**WHAT IS BEING ASKED**
Rewrite the records starting with the line with "Find the location" and going on through the line with "The width and height of the screenshot is (1377, 732).", changing "GUI agent" to "computer agent" and keeping everything else the same. Return only those lines.

**DATA**
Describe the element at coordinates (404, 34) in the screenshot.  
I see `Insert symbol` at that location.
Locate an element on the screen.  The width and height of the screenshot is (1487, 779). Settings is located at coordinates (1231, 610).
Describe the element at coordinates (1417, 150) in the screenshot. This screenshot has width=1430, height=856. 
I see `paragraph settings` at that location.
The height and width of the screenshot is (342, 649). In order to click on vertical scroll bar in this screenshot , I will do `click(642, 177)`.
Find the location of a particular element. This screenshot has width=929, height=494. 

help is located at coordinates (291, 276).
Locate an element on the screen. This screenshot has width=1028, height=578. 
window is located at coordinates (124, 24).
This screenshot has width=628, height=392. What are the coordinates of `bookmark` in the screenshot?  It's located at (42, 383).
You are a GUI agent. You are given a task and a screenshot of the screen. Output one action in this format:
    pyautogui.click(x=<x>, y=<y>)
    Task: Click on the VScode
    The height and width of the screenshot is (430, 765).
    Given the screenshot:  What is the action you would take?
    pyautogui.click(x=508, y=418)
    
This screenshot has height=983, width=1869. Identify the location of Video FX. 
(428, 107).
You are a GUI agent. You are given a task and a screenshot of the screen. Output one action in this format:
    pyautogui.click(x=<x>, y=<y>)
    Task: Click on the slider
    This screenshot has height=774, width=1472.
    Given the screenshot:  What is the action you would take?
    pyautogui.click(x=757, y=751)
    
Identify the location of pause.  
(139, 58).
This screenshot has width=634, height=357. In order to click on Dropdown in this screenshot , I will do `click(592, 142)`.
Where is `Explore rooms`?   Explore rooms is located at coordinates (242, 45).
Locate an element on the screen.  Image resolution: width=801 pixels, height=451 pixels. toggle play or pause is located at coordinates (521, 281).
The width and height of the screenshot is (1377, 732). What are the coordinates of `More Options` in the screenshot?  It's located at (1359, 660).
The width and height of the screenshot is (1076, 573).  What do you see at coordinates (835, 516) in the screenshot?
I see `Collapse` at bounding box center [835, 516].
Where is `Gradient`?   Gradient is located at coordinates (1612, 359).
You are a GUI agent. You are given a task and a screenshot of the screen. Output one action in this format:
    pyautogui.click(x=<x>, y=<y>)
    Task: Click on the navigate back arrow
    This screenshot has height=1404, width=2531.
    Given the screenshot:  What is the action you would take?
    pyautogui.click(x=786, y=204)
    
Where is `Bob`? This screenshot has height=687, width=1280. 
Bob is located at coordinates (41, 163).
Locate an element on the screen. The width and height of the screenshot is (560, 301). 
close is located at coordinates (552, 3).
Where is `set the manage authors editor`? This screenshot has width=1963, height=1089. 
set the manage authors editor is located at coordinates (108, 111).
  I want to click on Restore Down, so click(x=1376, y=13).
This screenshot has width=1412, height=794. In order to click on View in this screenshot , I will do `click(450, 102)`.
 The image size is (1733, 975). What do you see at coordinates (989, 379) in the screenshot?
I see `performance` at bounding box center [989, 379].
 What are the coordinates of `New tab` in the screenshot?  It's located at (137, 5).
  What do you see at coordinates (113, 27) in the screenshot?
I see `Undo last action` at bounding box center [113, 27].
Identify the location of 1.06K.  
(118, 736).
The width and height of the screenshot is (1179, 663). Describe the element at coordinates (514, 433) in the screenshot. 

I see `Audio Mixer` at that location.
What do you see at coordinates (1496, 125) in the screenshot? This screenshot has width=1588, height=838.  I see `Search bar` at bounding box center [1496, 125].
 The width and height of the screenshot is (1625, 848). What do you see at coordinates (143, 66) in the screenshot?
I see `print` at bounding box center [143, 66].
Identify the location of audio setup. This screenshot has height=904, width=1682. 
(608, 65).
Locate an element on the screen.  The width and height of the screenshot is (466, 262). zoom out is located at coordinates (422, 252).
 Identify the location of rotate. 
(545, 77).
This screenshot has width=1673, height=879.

**WRITTEN REPLY**
Find the location of a particular element. This screenshot has width=929, height=494. 

help is located at coordinates (291, 276).
Locate an element on the screen. This screenshot has width=1028, height=578. 
window is located at coordinates (124, 24).
This screenshot has width=628, height=392. What are the coordinates of `bookmark` in the screenshot?  It's located at (42, 383).
You are a computer agent. You are given a task and a screenshot of the screen. Output one action in this format:
    pyautogui.click(x=<x>, y=<y>)
    Task: Click on the VScode
    The height and width of the screenshot is (430, 765).
    Given the screenshot:  What is the action you would take?
    pyautogui.click(x=508, y=418)
    
This screenshot has height=983, width=1869. Identify the location of Video FX. 
(428, 107).
You are a computer agent. You are given a task and a screenshot of the screen. Output one action in this format:
    pyautogui.click(x=<x>, y=<y>)
    Task: Click on the slider
    This screenshot has height=774, width=1472.
    Given the screenshot:  What is the action you would take?
    pyautogui.click(x=757, y=751)
    
Identify the location of pause.  
(139, 58).
This screenshot has width=634, height=357. In order to click on Dropdown in this screenshot , I will do `click(592, 142)`.
Where is `Explore rooms`?   Explore rooms is located at coordinates (242, 45).
Locate an element on the screen.  Image resolution: width=801 pixels, height=451 pixels. toggle play or pause is located at coordinates (521, 281).
The width and height of the screenshot is (1377, 732). What are the coordinates of `More Options` in the screenshot?  It's located at (1359, 660).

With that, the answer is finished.